The peripheral benzodiazepine receptor (Bzrp) has been implicated in the control of several processes, including mitochondrial biogenesis and embryo development. The present study examined the impact that specific Bzrp ligands have on oxygen homeostasis in the early mouse embryo. Day 9 embryos at the 16-18 somite pair stage were exposed to standard (21% oxygen) and suboptimal (5% oxygen) oxygen tensions in whole embryo culture. Analysis of gene expression used relative PCR to monitor changes in nuclear respiratory factor-1 (Nrf1), mitochondrial 16S ribosomal RNA (16S rRNA), and genes for several glycolytic enzymes. Ocular development was highly sensitive to periods of hypoxia through a mechanism blocked with the potent Bzrp ligand PK11195. Hypoxia led to a decline of Nrf1 and 16S rRNA levels also through a mechanism blocked with PK11195. Similar activity was observed for FGIN-1-27 whereas Ro5-4864 had contradictory effects. Morpholino-based gene knockdown of Nrf1 (anti-NRF1) produced a sequence-specific decrease in 16S rRNA insensitive to PK11195. These functional relationships suggest that Bzrp-dependent signals regulate the Nrf1 --> Tfam1 --> mtDNA --> 16S rRNA pathway in response to oxygen levels. The activity of PK11195 most likely has a pharmacodynamic basis with regards to specific embryonic precursor target cell populations, transducing a mitochondrial signal to an Nrf1 response analogous to retrograde regulation in yeast for mitochondria-to-nucleus signaling.

Mitochondrial transduction of ocular teratogenesis during methylmercury exposure.

BACKGROUND: The purpose of the present study was to investigate the correlation between MeHg developmental toxicity and mitochondrial 16S ribosomal RNA (16S rRNA) expression in the embryonic forebrain and pharmacological intervention with PK11195, a ligand for the mitochondrial peripheral-type benzodiazepine receptor (Bzrp). METHODS: Pregnant CD-1 mice were dosed with methylmercury (II) chloride (MeHg) with or without 4 mg/kg PK11195 on Day 9 of gestation. Fetuses were examined on Day 9 (RT-PCR), Day 15 (histology), and Day 17 (teratology). RESULTS: MeHg (10 mg/kg) induced microcephaly, microphthalmia and cleft palate. The mean incidences of malformed fetuses were 47.7% with MeHg (P < 0.001) and 19.2% with PK11195 co-treatment (P < 0.01 for rescue). Cleft palates were 12.8% and 1.5%, respectively. An estimate of neurocranial circumference revealed a small (5%) but highly significant (P < 0.001) reduction that was rescued in a subset of co-treated fetuses (P < 0.05).

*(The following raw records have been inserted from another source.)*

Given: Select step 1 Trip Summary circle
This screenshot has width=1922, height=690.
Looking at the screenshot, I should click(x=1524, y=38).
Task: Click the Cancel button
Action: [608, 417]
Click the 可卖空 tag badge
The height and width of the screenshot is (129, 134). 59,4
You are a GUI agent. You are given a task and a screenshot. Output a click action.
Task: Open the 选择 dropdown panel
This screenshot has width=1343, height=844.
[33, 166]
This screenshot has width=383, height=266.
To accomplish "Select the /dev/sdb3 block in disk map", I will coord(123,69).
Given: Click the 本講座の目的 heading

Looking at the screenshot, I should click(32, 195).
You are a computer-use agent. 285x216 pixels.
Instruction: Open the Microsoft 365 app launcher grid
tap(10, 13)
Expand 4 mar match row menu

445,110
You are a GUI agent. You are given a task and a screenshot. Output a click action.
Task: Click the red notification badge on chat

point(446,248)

RT-PCR analysis of the Day 9 forebrain revealed inhibition of 16S rRNA expression 3.0 hr after 5 mg/kg MeHg exposure (P < 0.001). This effect was rescued with PK11195 (P < 0.001). Preliminary findings revealed a similar response-rescue in cultured embryos exposed to 1 microM Hg(II) when exogenous 5-aminolevulinic acid (ALA) was added. Protoporphyrin-IX (PP9), the penultimate precursor to heme and an endogenous ligand of the Bzrp, increased in a manner that was ALA-dependent and PK11195-sensitive. CONCLUSION: At least some teratological effects of Hg appear linked with late steps in the heme biosynthesis pathway through the Bzrp. PK11195, a ligand for these mitochondrial receptors, significantly lessens the risk of microphthalmia, microcephaly, and cleft palate in Hg-poisoned embryos.